Big O notation is a lie of omission.

It tells you how an algorithm scales with input size. It says nothing about the constant factor — the multiplier in front of the n. At scale, that constant factor is dominated entirely by memory access patterns. And memory access patterns are invisible to asymptotic analysis.

An O(1) algorithm with good cache locality will outperform an O(log n) algorithm with poor locality by 10–100x on modern hardware.


The Numbers You Need to Know

Modern CPUs operate at ~0.3ns per cycle. Here’s the actual cost of a memory access depending on where the data lives:

The gap between L1 and DRAM is 100x.

The CPU fetches memory in units of 64-byte cache lines. When you access one byte, the hardware loads the entire 64-byte line containing it. If your next access is in the same line, it’s free. If it’s in a different line, you pay again.

This is the unit of performance that actually matters in practice. Not the operation count. The cache line.


The Min-Heap’s Hidden Cost

A min-heap is a complete binary tree stored in an array. It’s elegant — heap[i]‘s children are at heap[2i] and heap[2i+1]. Insert and extract-min both walk this tree vertically, swapping elements until the heap property is restored.

However vertical traversal is expensive.

At the root, you touch heap[1]. Its children are heap[2] and heap[3] — probably in the same cache line. Their children are heap[4] through heap[7] — likely in the same or adjacent lines. Fine so far.

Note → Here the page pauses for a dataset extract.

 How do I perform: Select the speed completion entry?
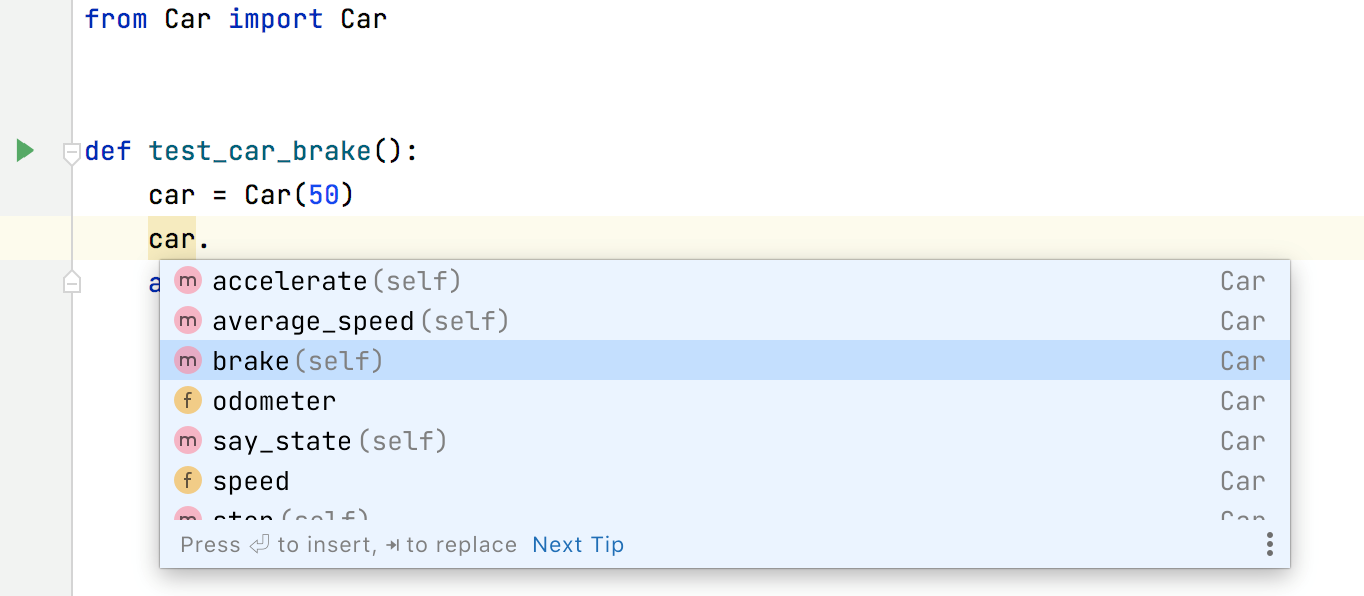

By level 10, you’re accessing heap[512] through heap[1023]. That’s a contiguous block of ~4KB — still cacheable. But by level 17, you’re accessing indices above heap[65536]. That element is physically nowhere near heap[1]. With 100,000 elements, you have roughly 17 levels, and each level likely lands in a different cache line.

At L3 latency (10ns), 17 pointer chases cost ~170ns per operation. At main memory latency (100ns), it’s 1,700ns.

More importantly: the heap’s working set grows with n. At 256K elements, the working set of a heap exceeds L3 cache. Doubling the element count past this threshold increased runtime by 5x, not 2x. The algorithm didn’t get asymptotically slower — O(log n) barely changes between 256K and 512K. The cache miss rate did. Every heap operation now fetches from main memory. The constant in front of O(log n) jumped by an order of magnitude.

That 5x is the constant factor. Big O has no way to express it.


The Design Principle

Cache locality doesn’t just matter for data structures you build from scratch. It should influence how you organize any data a hot path touches:

  • Group fields accessed together. If your request handler reads request.timeout, request.retries, and request.deadline on every call, put them in the same struct — ideally in the same 64-byte cache line.
  • Prefer arrays over pointer-linked structures for sequential access. A linked list of 1,000 elements requires 1,000 pointer dereferences, each potentially a cache miss. An array of 1,000 elements with sequential access requires roughly 16 cache line loads.
  • Watch your working set. L3 cache on a modern server is 32–64MB. If your hot-path data structure exceeds that, you’re in DRAM territory. Profile with perf stat -e cache-misses before optimizing algorithm complexity.
  • Let the prefetcher help you. Sequential and stride-based access patterns are predictable. Pointer chasing is not. When you choose between a tree and an array, you’re also choosing between unpredictable and predictable memory access.

Big O tells you the shape of the scaling curve. It doesn’t tell you where the curve sits on the y-axis. At scale, that y-intercept — determined almost entirely by cache behavior — is often the only number that matters.

Design for the cache line first. Optimize for Big O second.